Small LLMs on Edge Devices: What Runs on Phones, Pis, and Browsers in 2026
Gemma 2B runs on a Pi 5. Phi-4 runs in a browser via WebGPU. Phones run Llama 3B. A practical guide to LLMs on tiny hardware.
Edge LLMs are no longer a tech demo. In 2026 you can put a useful chat model on phones, browsers, Raspberry Pis, and embedded devices. Here's what actually runs and how.
Phones (iOS / Android) **Best pick**: Gemma 3 2B (Q4) at ~1.6GB on disk. Runs at 5-12 tok/s on iPhone 15 Pro and Pixel 8 Pro via Apple's Foundation Models or MediaPipe.
Apps: Apple Intelligence (uses internal models), Gemini Nano (Google's edge model), or third-party like Private LLM, MLC Chat, Layla.
Use cases that work: summarizing emails, drafting short replies, smart compose, on-device translation. Use cases that don't: long-form writing, anything math-heavy, anything multi-step.
Browsers (WebGPU) **Best pick**: Phi-4 Q4 via [WebLLM](https://webllm.mlc.ai). 8.5GB download (cached after first load), then runs entirely in the browser at 8-15 tok/s on M-series Macs.
Real-world apps: in-browser code assistants, chat widgets that don't call any server, privacy-first writing tools.
Limitations: WebGPU is Chrome/Edge only as of April 2026 (Firefox + Safari behind a flag). 8GB+ download is too much for casual visitors — best for installed-as-PWA scenarios.

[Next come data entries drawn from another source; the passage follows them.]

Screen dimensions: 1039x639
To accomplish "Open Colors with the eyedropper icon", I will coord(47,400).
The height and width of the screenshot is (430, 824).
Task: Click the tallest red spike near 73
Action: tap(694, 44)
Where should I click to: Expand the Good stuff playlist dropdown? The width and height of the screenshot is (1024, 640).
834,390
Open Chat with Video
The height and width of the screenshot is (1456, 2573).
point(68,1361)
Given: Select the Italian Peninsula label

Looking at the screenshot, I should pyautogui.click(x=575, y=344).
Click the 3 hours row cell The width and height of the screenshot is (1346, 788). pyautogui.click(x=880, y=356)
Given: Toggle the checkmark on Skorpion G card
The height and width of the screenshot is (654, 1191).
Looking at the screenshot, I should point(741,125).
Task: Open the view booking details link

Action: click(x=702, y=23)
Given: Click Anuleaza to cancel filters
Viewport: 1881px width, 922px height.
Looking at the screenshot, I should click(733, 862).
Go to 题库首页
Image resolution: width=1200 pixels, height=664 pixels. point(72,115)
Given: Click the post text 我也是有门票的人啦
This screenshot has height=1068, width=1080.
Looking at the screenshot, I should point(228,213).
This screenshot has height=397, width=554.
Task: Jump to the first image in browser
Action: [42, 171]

Raspberry Pi 5 (8GB) **Best pick**: Gemma 3 2B (Q4) at 1.6GB. Runs at 3-5 tok/s with llama.cpp.
Use cases: home automation voice assistants, smart speakers, embedded chat in IoT devices.
Pi 4 (4GB) can technically run TinyLlama 1.1B or Qwen3.6 0.5B but quality is weak. Don't bother unless you really need a $40 LLM box.
Embedded (Coral, Jetson Nano, RK3588) NVIDIA Jetson Orin Nano 8GB runs Phi-4 14B Q4 at 6-10 tok/s. Good for in-vehicle assistants, robotics, industrial.
RK3588 SoC (Orange Pi 5+, Radxa Rock 5B) runs Gemma 3 2B with vendor-specific NPU acceleration at ~8 tok/s.